_Task statement_
In the passage on Marcus's study of female friendship, translate this sentence into Spanish: "In fashion-plates, for example, the women showing off the latest styles are posed, often by women artists, for the female, not the male, gaze."

_Passage shown_
•••
Marcus tracks the links between female friendship and marriage into fiction and poetry, rejecting the kind of ‘symptomatic reading’ instigated by Fredric Jameson, who urges criticism to investigate the ideological unspoken below the surface of texts and in their gaps. Instead of looking for what has been repressed, Marcus rather refreshingly looks for what is apparent – she calls this ‘just reading’ – and finds, everywhere, strong examples of ‘the interdependence of female friendship and the marriage plot’. So her reading of Middlemarch focuses on the painful relationship between Dorothea and Rosamond; Shirley, Caroline and Mrs Pryor create a ‘female marriage plot’ in Charlotte Brontë’s Shirley; Barrett Browning’s Aurora Leigh transforms rivalry for one man between two women into an altruistic triangle ending in marriage; Agnes’s benign relation to Dora is the crux of David Copperfield; Lucy Snowe in Villette is seen isolating herself through her resistance to desire for or friendship with women; Pip in Great Expectations is the feminised child or doll in the cruel triad of Estella/Pip/Miss Havisham; and Trollope (punitively described as complacent, conservative and antifeminist) is seen to make an exception to his general attitude, under the influence of his feminist friend Kate Field, in Can You Forgive Her?, where an ‘eroticised friendship’ between two women ‘lubricates’ marriage between a woman and a man. Again, James shadows these pages, his tragic plot of false female friendship between Madame Merle and Isabel in The Portrait of a Lady undoing the altruism and hopefulness found by Marcus.
The notion of Pip as an abused doll figure in Great Expectations links with Marcus’s non-literary materials, where she finds surprising crossings-over between mainstream culture and pornography in a number of domestic, middle-class publications. In fashion-plates, for example, the women showing off the latest styles are posed, often by women artists, for the female, not the male, gaze. Marcus argues that their figures, copiously illustrated here, are displayed as erotic objects of desire. I looked obediently at these bland, decorative, commercial images of fashionable women gesturing to one another’s corsages, or holding nosegays, or gazing into the distance, while Marcus pointed out the vulval images, the masturbatory allusions and auto-erotic reveries, or claimed that a teeny-weeny foot peeping out below a long skirt was obviously a ‘displaced clitoris’, and I began to feel a bit like Queen Victoria: I couldn’t quite see it. Still, Samuel Beeton’s enthusiastic publication (after Mrs Beeton’s death) in a supplement to his popular Englishwoman’s Domestic Magazine, of a long, swishingly detailed correspondence about the merits of corporal punishment for young girls, certainly proves Marcus’s point about ‘the everyday homoeroticism of commodity culture’. So does the sadistic, fetishistic language of nursery tales about dolls and their girl owners, which ‘describe a process that begins with love at first sight, leads to a honeymoon period spent in bed, and culminates with social reintegration through the paying of calls to exhibit the new love object’. Such narratives illustrate her argument that Victorian women and girls were as much ‘enthralled by femininity’ as men and boys were. (It’s a pity she missed the doll in Frances Hodgson Burnett’s A Little Princess: Sara Crewe’s love at first sight for ‘Emily’, when she sees through a shop window the doll who will become the inadequate replacement for her lost father, and her angry rejection of the doll when the illusion ceases to work, would have been a perfect example.)
Marcus ends by quoting from A Room of One’s Own the sentence, ‘Chloe liked Olivia,’ which Virginia Woolf gave as an example of the kind of sentence she wanted to see more of in women’s fiction, for so long dominated by women only ‘in their relation to men’. It’s a sentence, Marcus observes, that has been milked for lesbian potential by successive generations of feminist writers and readers. She argues, rightly, that ‘Chloe liked Olivia’ could refer to friendship or unromantic professional companionship just as well as to romantic love. Chloe and Olivia have been ‘overworked’, she concludes. ‘We need more than two proper names and a verb to do justice to the variety and complexity of women’s social alliances.’
•••
_Entries provided_

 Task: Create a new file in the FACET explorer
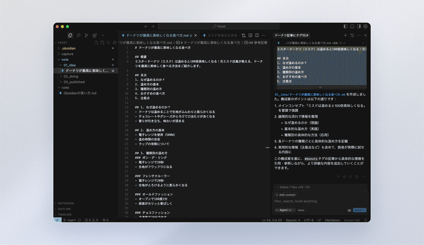96,43
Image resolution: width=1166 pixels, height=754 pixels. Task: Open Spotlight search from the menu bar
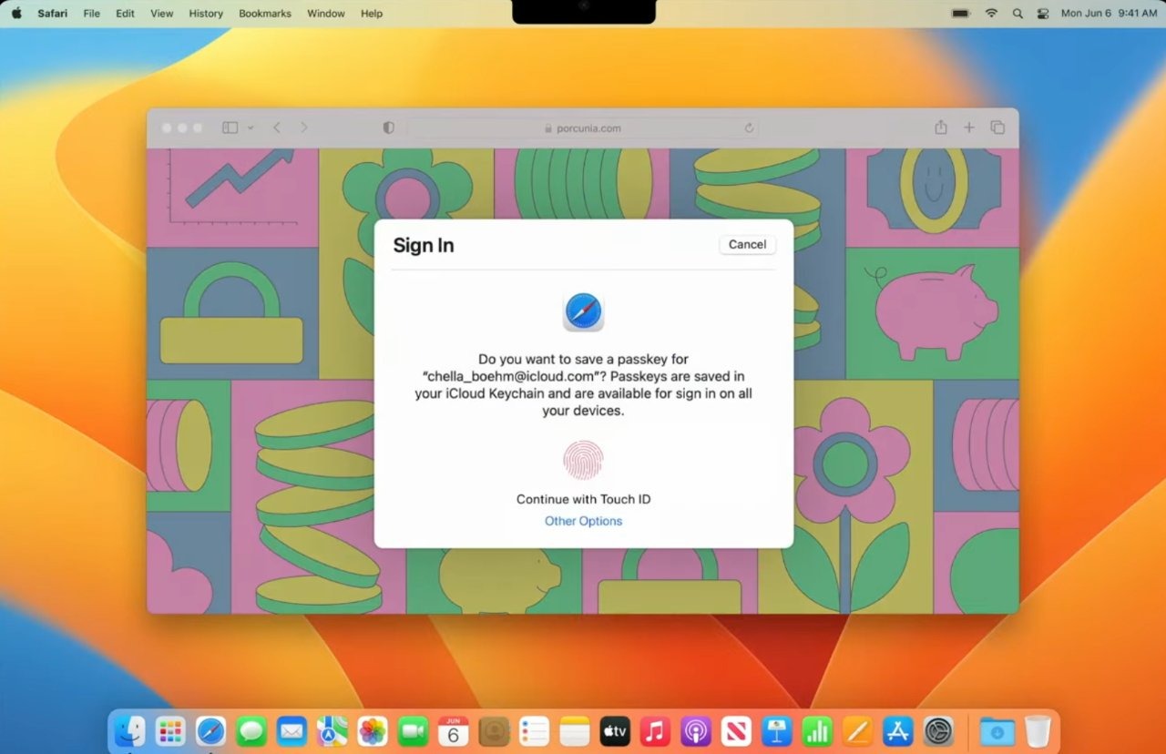pos(1017,13)
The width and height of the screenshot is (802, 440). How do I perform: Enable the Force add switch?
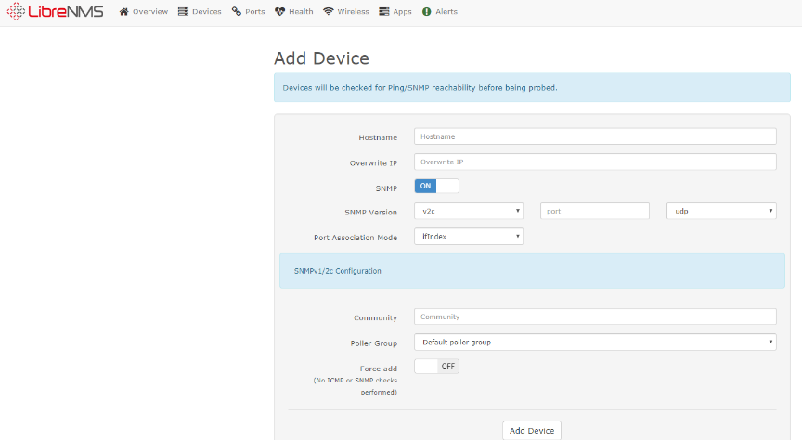[436, 366]
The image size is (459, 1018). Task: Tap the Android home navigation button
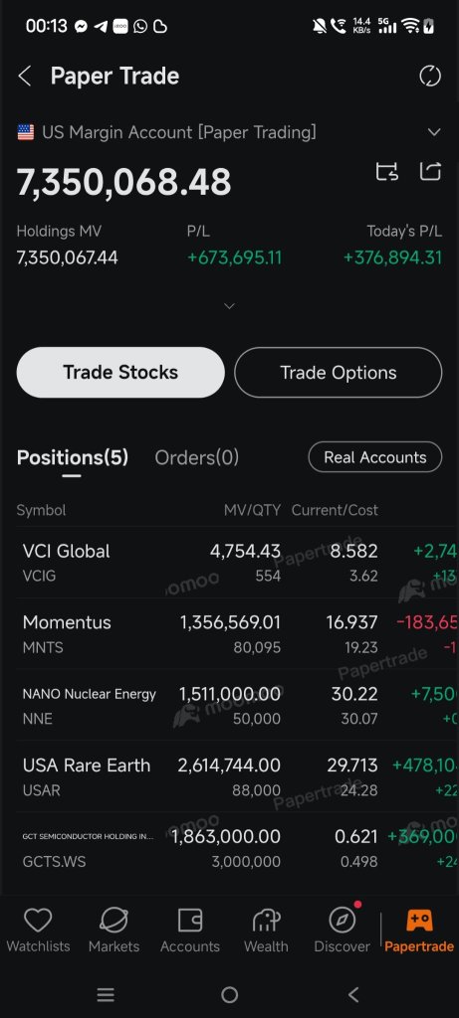click(229, 994)
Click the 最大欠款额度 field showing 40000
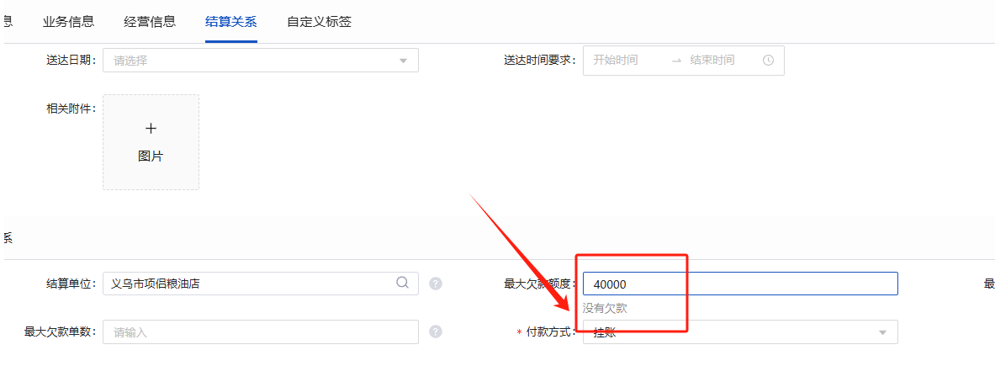Image resolution: width=995 pixels, height=366 pixels. (740, 284)
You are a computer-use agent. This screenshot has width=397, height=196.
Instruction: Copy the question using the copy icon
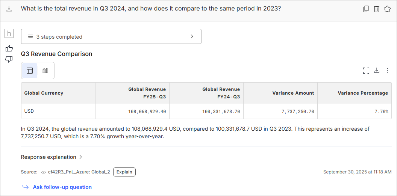366,9
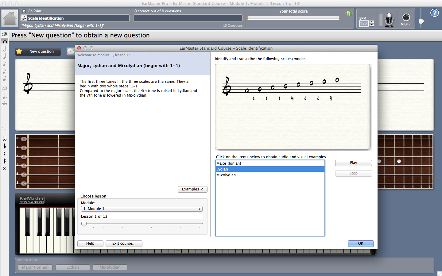Click the lesson slider handle
The image size is (442, 276).
click(84, 224)
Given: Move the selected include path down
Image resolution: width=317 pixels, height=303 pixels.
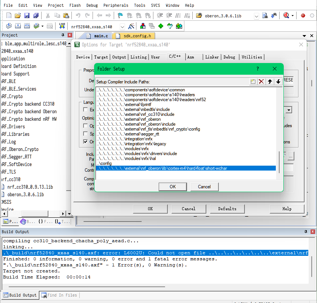Looking at the screenshot, I should click(x=278, y=82).
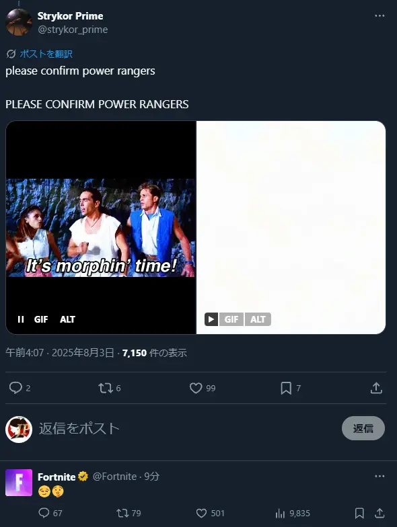
Task: Pause the morphin' time GIF
Action: click(x=21, y=319)
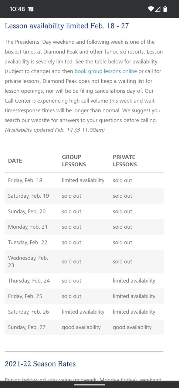Tap the Wi-Fi status icon

coord(151,9)
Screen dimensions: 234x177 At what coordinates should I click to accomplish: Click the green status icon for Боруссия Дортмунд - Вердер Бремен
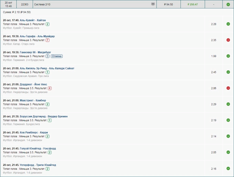(228, 120)
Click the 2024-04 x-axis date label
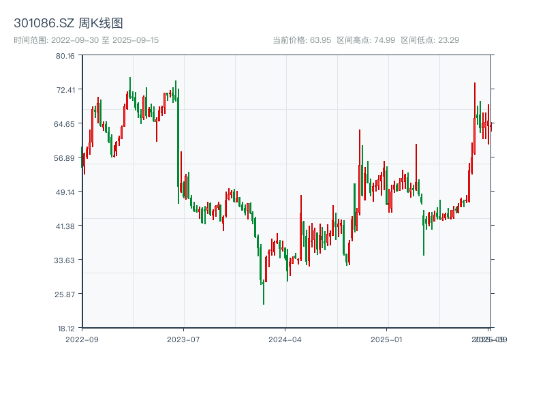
•••
_Answer for this exercise_
En los figurines de moda, por ejemplo, las mujeres que lucen los últimos estilos son colocadas en sus poses, a menudo por artistas mujeres, para la mirada femenina, no la masculina.